“Laki-laki sialan!"
Manda Adinata menggerutu dengan suara diseret. Netranya sudah basah lagi oleh air mata. Walau sudah satu minggu sejak ia memergoki perselingkuhan calon suaminya, rasa sakit di hati tak kunjung reda.
‘Lihat saja! Bukan cuma kamu yang bisa bersenang-senang dengan perempuan lain! Aku juga bisa!’ batin Manda.
Tangan Manda sudah mengepal erat, menahan keinginan untuk meneriakkan semua amarahnya. Ia tidak peduli berapa gelas minuman beralkohol yang ditenggaknya.
“Nona, sepertinya ponsel Anda bergetar.” Bartender melirik benda kotak yang tergeletak di meja.
Tanpa merespon sang bartender, Manda langsung meraih ponsel itu dan menjawab, “Ya, halo!”
Mendengar suara Manda yang mabuk, lawan bicaranya langsung memprotes dari ujung sambungan telepon.
“Ugh! Apa kau sudah minum-minum duluan, Manda?! Cepatlah datang! Pria yang kusewa sudah di sini. Ruang satu sembilan ya. Satu sembilan.”
“Ya, ya. Satu sembilan satu,” gumam Manda.
Manda langsung mematikan ponselnya dan membayar minuman. Kemudian ia mencondongkan tubuhnya mendekat ke arah sang bartender.
“Antarkan aku ke ruang sembilan satu, Mr. Bartender!”
Sang bartender memicingkan mata, tak yakin dengan angka yang disebutkan Manda. Bukan berarti ruangan itu tidak ada.
Bartender mengangguk. Kemudian, menyuruh salah satu staf untuk mengantarkan Manda.
Tak jauh dari meja bar tadi, mereka tiba di depan pintu ruangan berlabel 9.1.
“Silakan masuk, Nona!"
Tanpa ragu, Manda segera membuka pintu dan masuk. Manda yang sudah setengah mabuk tidak sadar bahwa tidak ada satupun penghuni ruangan itu dikenalnya.
Manda juga tidak menyadari tatapan bingung di wajah mereka.
“Oh? Kau pesan perempuan, Raf?”
Pria yang ditanya mendengus kesal. “Buat apa?!”
Suara bariton pria yang baru saja menjawab membuat netra Manda menoleh. Dalam sekejap ia dibuat terhanyut akan ketampanannya.
Manda tersenyum manis. “Ternyata kau di sini!”
Manda menghampiri laki-laki yang dipikirnya pria sewaan dan duduk di atas pangkuannya. “Ike beneran pesan gigolo buatku. Kamu benar-benar tipeku.”
“Gi–gigolo?!” sentak pria tampan itu sambil berdiri.
Pergerakan yang tiba-tiba itu membuat Manda terjatuh. “Aduduh! Kamu kasar sekali mainnya ….”
“Apa maksudmu, Nona?!” raung laki-laki bertubuh kekar tersebut. “Kau merusak nama baikku!”
Berusaha berdiri, Manda kemudian mendekat dan menempelkan jarinya di bibir pria tampan itu.
Manda tersenyum lagi. “Ssst! Aku sudah membayar mahal kamu. Jangan pura-pura tidak kenal!"

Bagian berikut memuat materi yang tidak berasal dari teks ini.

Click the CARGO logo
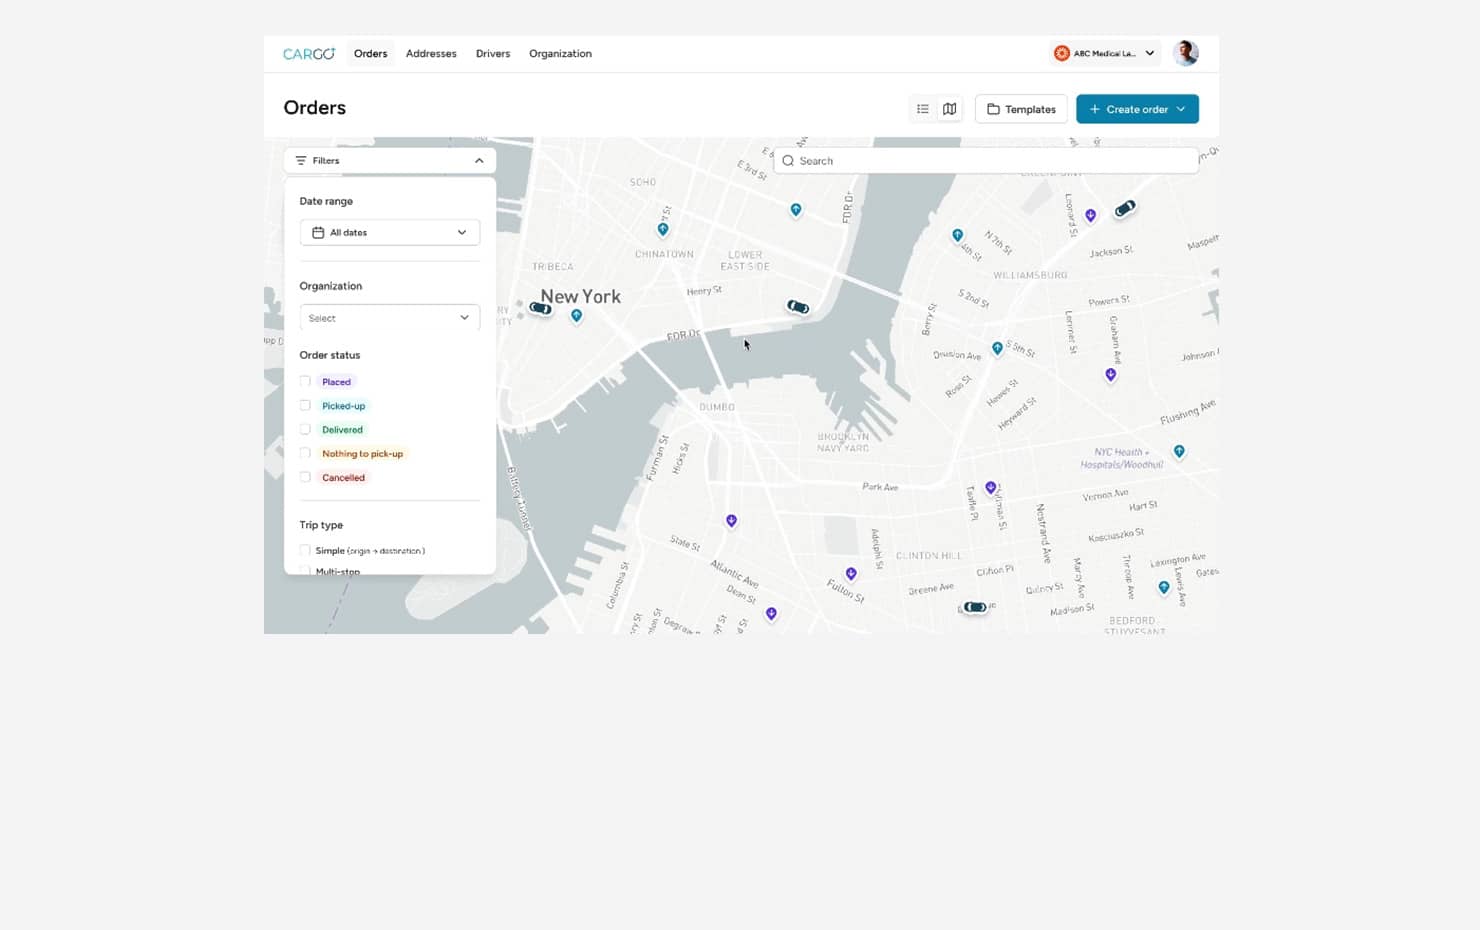 click(x=308, y=54)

“Wow! Siapa yang berani membayar seorang Raffael?!”
“Aku dong!” pekik Manda dengan nada bangga. “Memang gigolo setampan dia dibayar berapa, sih?”
Tak tahan karena dipermalukan di depan banyak orang, Raffael pun segera keluar dari ruangan. Ia menyeret Manda bersamanya karena tidak ingin gadis itu berkata yang tidak-tidak.

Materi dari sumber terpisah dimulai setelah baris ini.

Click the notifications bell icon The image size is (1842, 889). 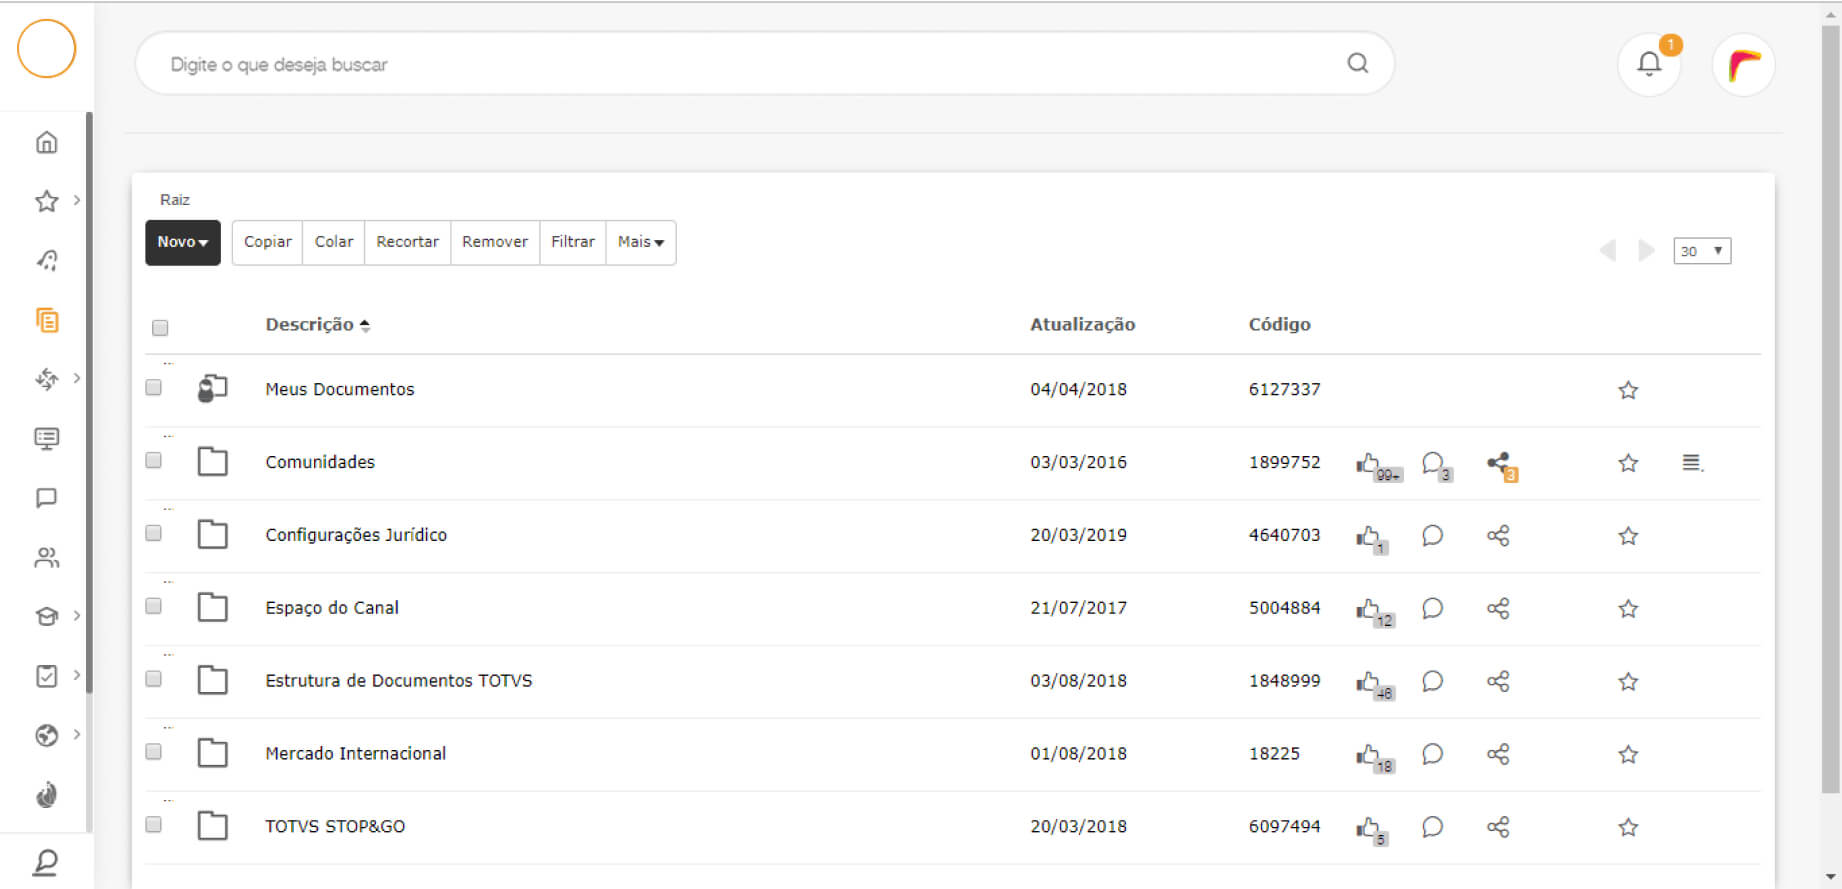tap(1648, 64)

Manda memeluk Raffael. Ketika Raffael tersadar, ia semakin murka karena si gadis mabuk itu ternyata sudah melepas setengah dari kancing kemejanya.

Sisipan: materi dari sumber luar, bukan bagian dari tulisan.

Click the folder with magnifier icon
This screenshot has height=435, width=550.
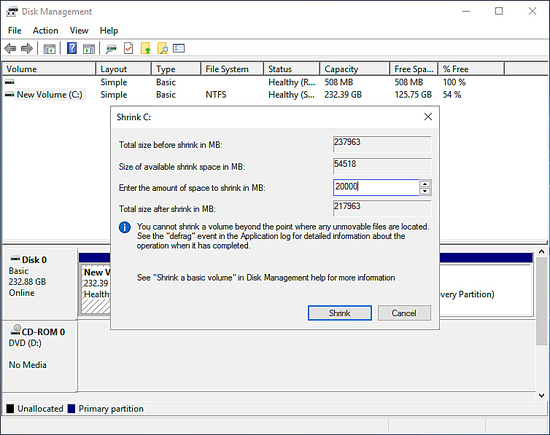click(x=162, y=48)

Raffael gusar. “Hah?! Dasar perempuan gila!”
Muak dengan tatapan para pengunjung bar, Raffael segera melarikan Manda ke kamarnya.
“Hey, Mr! Apa kamu akan segera menghiburku? Kau tahu, aku sudah membayarmu Rp 10 juta. Rp 10 juta lho! Itu uang tabunganku semua!” protes Manda kesal.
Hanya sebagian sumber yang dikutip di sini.